The Agencia Nacional de Hidrocarburos (National Hydrocarbons Agency) ("ANH") and Gran Tierra are engaged in ongoing discussions regarding the interpretation of whether certain transportation and related costs are eligible to be deducted in the calculation of an additional royalty (the "HPR royalty"). Based on the Company's understanding of the ANH's position, the estimated compensation, which would be payable if the ANH’s interpretation is correct, could be up to $56.2 million as at September 30, 2019 (December 31, 2018 - $56.3 million). At this time no amount has been accrued as Gran Tierra does not consider it probable that a loss will be incurred.

In addition to the above, the Company has a number of other lawsuits and claims pending. Although the outcome of these other lawsuits and disputes cannot be predicted with certainty, the Company believes the resolution of these matters would not have a material adverse effect on the Company’s consolidated financial position, results of operations or cash flows. Gran Tierra records costs associated with these lawsuits and claims as they are incurred or become probable and determinable.

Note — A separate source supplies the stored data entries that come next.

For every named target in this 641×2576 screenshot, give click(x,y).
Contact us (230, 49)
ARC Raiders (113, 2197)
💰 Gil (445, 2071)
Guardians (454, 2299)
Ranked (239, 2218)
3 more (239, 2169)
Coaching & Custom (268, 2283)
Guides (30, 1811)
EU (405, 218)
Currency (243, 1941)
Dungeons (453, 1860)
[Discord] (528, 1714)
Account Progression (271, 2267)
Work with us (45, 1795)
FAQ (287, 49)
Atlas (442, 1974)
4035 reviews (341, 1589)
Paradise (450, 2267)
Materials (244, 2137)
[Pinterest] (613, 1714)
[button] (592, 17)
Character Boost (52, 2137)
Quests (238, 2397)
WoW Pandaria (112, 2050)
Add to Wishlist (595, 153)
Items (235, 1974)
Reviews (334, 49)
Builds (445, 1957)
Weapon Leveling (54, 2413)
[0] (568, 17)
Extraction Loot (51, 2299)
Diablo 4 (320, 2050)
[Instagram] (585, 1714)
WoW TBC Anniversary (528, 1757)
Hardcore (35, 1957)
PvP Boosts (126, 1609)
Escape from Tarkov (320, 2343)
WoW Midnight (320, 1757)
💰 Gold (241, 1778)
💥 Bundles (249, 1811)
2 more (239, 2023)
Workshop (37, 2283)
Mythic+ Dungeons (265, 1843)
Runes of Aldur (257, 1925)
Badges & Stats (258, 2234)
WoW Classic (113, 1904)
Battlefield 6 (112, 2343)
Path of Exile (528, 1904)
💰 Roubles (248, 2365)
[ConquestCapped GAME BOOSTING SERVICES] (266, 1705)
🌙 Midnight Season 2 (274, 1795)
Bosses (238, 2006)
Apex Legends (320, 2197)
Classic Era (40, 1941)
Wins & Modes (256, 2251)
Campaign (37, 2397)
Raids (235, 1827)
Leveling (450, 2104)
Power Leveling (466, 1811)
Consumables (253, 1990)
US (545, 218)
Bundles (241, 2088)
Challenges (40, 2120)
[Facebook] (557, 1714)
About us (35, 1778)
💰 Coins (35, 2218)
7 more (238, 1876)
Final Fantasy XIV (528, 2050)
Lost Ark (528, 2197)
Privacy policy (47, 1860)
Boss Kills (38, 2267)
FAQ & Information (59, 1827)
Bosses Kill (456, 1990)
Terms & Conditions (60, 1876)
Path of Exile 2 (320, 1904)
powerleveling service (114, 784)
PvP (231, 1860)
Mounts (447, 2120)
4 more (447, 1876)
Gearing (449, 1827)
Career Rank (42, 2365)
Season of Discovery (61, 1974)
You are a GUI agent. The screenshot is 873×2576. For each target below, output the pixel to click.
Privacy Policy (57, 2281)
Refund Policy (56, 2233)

Letters of credit and other credit support

At September 30, 2019, the Company had provided letters of credit and other credit support totaling $123.9 million (December 31, 2018 - $76.7 million) as security relating to work commitment guarantees in Colombia and Ecuador contained in exploration contracts and other capital or operating requirements.



11



9. Financial Instruments and Fair Value Measurement

Financial Instruments

At September 30, 2019, the Company’s financial instruments recognized on the balance sheet consisted of: cash and cash equivalents; restricted cash and cash equivalents; accounts receivable; investment; accounts payable and accrued liabilities, derivatives, long-term debt, equity compensation award liability and other long-term liabilities.

Fair Value Measurement

The fair value of investment, derivatives and PSU liability is remeasured at the estimated fair value at the end of each reporting period.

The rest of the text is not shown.